* Document section *
Restaurants are also closing earlier nationally. On a typical Wednesday evening, about 41% of restaurants are open at 9:45 pm, compared to 56% in 2019, the survey found.

Sanchez hopes more people return to work in the spring.

“We need a density of people. We need traffic. We need new ideas. We need to draw people to River North,” he said.

Workers have remained stubbornly absent from the central business district since COVID hit nearly three years ago.

The office occupancy rate is still less than half of what it was in 2019, and pedestrian traffic is two-thirds what it was then, according to an analysis by the Chicago Loop Alliance. Developers seeking to adapt to the new normal have proposed turning empty office space into apartments to revive the once-bustling La Salle Street corridor.

One positive sign: Business events and conventions have begun returning to Chicago, Sanchez said.

But he’s preparing for a rough winter. In January and February, he’ll probably keep his River North restaurants open only three days a week.

Aside from a lack of customers, restaurants have been reeling from a shortage of workers.

“A lot of owner/operators are saying to me, ‘We really need more team members,’” said Sam Toia, president of the Illinois Restaurant Association. “When you’re lacking team members, you’ve got to cut your hours.”

Across the country, two out of three restaurants were understaffed in August, according to the National Restaurant Association.

Kevin Vaughan owns the Emerald Loop, 216 N. Wabash Ave., and the Chicago Brewhouse on the Riverwalk. He, like others, has struggled to attract workers.

“It’s a tough business to be in right now. We work nights and weekends. It’s a tough, customer-facing job,” he said.

Dozens of people line up outside the Emerald Loop Bar and Grill, after the St. Patrick's Day Parade in downtown Chicago, Saturday, March 12, 2022.

Dozens of people line up outside the Emerald Loop Bar and Grill, after the St. Patrick’s Day Parade in downtown Chicago in March.

Tyler Pasciak LaRiviere/Sun-Times

Many of those potential workers are opting to work in the gig economy, he said.

* Data section *
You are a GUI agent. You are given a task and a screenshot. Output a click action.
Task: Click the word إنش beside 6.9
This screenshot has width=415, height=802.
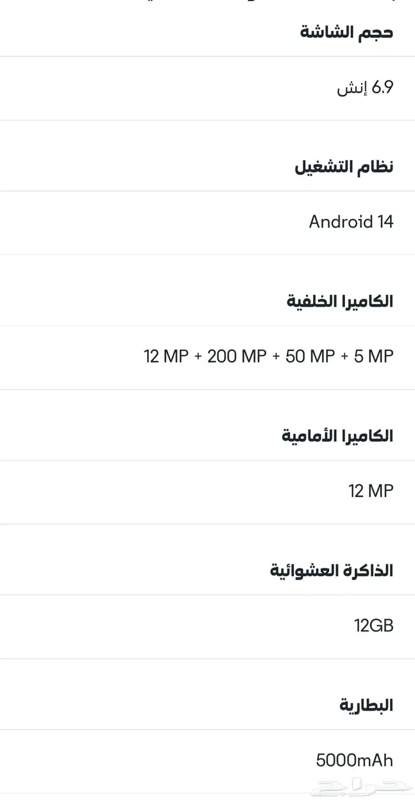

* To do *
1 – Reproduce the passage of the Chicago restaurants article starting at "One positive sign: Business" and ending at "shortage of workers.".
2 – In the Chicago restaurants article, how many restaurants across the country were understaffed in August, according to the National Restaurant Association?

* Answers in order *
1 –
One positive sign: Business events and conventions have begun returning to Chicago, Sanchez said.

But he’s preparing for a rough winter. In January and February, he’ll probably keep his River North restaurants open only three days a week.

Aside from a lack of customers, restaurants have been reeling from a shortage of workers.

2 – Two out of three.